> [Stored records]
=== Section Start ===

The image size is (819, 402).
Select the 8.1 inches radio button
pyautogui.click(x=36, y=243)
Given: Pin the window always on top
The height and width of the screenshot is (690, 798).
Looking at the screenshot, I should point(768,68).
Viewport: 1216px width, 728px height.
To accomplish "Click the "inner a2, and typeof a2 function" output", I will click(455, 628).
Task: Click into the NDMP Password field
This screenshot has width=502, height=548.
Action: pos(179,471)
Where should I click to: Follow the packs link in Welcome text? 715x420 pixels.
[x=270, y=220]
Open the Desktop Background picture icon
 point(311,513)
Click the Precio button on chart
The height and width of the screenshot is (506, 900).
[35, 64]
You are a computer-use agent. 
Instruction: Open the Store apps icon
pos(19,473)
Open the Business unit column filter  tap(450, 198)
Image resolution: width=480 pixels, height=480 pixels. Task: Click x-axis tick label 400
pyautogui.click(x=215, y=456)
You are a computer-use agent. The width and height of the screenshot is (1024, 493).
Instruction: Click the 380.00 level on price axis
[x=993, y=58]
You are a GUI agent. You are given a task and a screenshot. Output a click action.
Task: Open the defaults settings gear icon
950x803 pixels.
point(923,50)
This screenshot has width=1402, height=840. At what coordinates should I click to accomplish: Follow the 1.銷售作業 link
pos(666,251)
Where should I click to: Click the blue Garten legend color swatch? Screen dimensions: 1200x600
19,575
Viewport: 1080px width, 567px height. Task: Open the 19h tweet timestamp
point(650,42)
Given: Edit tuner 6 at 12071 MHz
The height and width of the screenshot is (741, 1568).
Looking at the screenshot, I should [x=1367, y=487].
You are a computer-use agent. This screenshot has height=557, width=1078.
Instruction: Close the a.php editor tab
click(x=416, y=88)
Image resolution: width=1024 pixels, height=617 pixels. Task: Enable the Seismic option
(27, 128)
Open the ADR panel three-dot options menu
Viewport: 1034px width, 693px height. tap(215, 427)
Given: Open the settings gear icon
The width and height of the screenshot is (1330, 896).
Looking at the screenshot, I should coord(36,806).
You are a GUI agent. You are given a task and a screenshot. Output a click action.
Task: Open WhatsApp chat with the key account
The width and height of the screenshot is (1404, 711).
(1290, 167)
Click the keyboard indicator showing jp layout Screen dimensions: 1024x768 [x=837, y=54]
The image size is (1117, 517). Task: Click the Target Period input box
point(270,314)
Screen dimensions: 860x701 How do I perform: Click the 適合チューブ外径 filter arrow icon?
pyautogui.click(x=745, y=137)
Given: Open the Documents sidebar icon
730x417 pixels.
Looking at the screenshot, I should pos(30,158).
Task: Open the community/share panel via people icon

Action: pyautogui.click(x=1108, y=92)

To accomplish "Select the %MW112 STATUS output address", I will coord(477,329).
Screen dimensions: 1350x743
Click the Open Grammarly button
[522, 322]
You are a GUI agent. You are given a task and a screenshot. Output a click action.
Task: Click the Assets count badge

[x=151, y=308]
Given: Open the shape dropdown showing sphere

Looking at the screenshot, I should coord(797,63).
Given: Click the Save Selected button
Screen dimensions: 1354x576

=== Section End ===

> [AIM OF THE EXERCISE]
The answer must reproduce all of the entries exactly.

> [COMPLETED EXERCISE]
The image size is (819, 402).
Select the 8.1 inches radio button
pyautogui.click(x=36, y=243)
Given: Pin the window always on top
The height and width of the screenshot is (690, 798).
Looking at the screenshot, I should point(768,68).
Viewport: 1216px width, 728px height.
To accomplish "Click the "inner a2, and typeof a2 function" output", I will click(455, 628).
Task: Click into the NDMP Password field
This screenshot has width=502, height=548.
Action: pos(179,471)
Where should I click to: Follow the packs link in Welcome text? 715x420 pixels.
[x=270, y=220]
Open the Desktop Background picture icon
 point(311,513)
Click the Precio button on chart
The height and width of the screenshot is (506, 900).
[35, 64]
You are a computer-use agent. 
Instruction: Open the Store apps icon
pos(19,473)
Open the Business unit column filter  tap(450, 198)
Image resolution: width=480 pixels, height=480 pixels. Task: Click x-axis tick label 400
pyautogui.click(x=215, y=456)
You are a computer-use agent. The width and height of the screenshot is (1024, 493).
Instruction: Click the 380.00 level on price axis
[x=993, y=58]
You are a GUI agent. You are given a task and a screenshot. Output a click action.
Task: Open the defaults settings gear icon
950x803 pixels.
point(923,50)
This screenshot has width=1402, height=840. At what coordinates should I click to accomplish: Follow the 1.銷售作業 link
pos(666,251)
Where should I click to: Click the blue Garten legend color swatch? Screen dimensions: 1200x600
19,575
Viewport: 1080px width, 567px height. Task: Open the 19h tweet timestamp
point(650,42)
Given: Edit tuner 6 at 12071 MHz
The height and width of the screenshot is (741, 1568).
Looking at the screenshot, I should [x=1367, y=487].
You are a computer-use agent. This screenshot has height=557, width=1078.
Instruction: Close the a.php editor tab
click(x=416, y=88)
Image resolution: width=1024 pixels, height=617 pixels. Task: Enable the Seismic option
(27, 128)
Open the ADR panel three-dot options menu
Viewport: 1034px width, 693px height. tap(215, 427)
Given: Open the settings gear icon
The width and height of the screenshot is (1330, 896).
Looking at the screenshot, I should coord(36,806).
You are a GUI agent. You are given a task and a screenshot. Output a click action.
Task: Open WhatsApp chat with the key account
The width and height of the screenshot is (1404, 711).
(1290, 167)
Click the keyboard indicator showing jp layout Screen dimensions: 1024x768 [x=837, y=54]
The image size is (1117, 517). Task: Click the Target Period input box
point(270,314)
Screen dimensions: 860x701 How do I perform: Click the 適合チューブ外径 filter arrow icon?
pyautogui.click(x=745, y=137)
Given: Open the Documents sidebar icon
730x417 pixels.
Looking at the screenshot, I should pos(30,158).
Task: Open the community/share panel via people icon

Action: pyautogui.click(x=1108, y=92)

To accomplish "Select the %MW112 STATUS output address", I will coord(477,329).
Screen dimensions: 1350x743
Click the Open Grammarly button
[522, 322]
You are a GUI agent. You are given a task and a screenshot. Output a click action.
Task: Click the Assets count badge

[x=151, y=308]
Given: Open the shape dropdown showing sphere

Looking at the screenshot, I should coord(797,63).
Given: Click the Save Selected button
Screen dimensions: 1354x576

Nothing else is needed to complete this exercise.